[INSTRUCTIONS FOR THE TASK] Would you show every line from the records that holds "agent"?

[TASK INPUTS]
=== Section Start ===

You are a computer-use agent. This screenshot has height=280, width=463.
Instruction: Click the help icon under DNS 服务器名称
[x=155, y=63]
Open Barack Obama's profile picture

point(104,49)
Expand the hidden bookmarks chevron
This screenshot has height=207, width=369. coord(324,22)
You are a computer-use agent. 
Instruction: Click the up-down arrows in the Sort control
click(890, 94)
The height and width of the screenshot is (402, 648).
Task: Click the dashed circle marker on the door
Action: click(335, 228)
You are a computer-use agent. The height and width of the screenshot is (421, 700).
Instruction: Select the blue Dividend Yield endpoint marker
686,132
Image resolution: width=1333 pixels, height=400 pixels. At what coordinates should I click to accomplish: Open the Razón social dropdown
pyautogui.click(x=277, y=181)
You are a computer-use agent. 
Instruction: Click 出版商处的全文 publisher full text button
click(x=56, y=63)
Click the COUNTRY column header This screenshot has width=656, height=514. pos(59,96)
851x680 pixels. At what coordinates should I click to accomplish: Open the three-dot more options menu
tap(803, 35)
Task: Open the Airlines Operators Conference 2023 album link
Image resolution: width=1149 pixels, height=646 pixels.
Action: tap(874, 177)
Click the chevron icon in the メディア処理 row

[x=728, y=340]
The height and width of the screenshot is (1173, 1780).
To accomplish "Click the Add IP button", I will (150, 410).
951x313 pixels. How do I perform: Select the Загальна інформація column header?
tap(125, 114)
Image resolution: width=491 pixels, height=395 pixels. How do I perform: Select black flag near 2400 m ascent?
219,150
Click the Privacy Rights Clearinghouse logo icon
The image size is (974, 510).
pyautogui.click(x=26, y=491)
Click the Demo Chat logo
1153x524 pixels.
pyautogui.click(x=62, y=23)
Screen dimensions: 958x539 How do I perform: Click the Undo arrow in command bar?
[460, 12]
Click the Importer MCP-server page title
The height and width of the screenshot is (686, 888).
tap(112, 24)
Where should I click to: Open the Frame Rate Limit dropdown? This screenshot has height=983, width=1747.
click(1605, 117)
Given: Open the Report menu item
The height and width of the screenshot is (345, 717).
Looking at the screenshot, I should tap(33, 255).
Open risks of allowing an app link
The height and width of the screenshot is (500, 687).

=== Section End ===

[RESPONSE FOR THIS EXERCISE]
You are a computer-use agent. This screenshot has height=280, width=463.
You are a computer-use agent. 
You are a computer-use agent. The height and width of the screenshot is (421, 700).
You are a computer-use agent. 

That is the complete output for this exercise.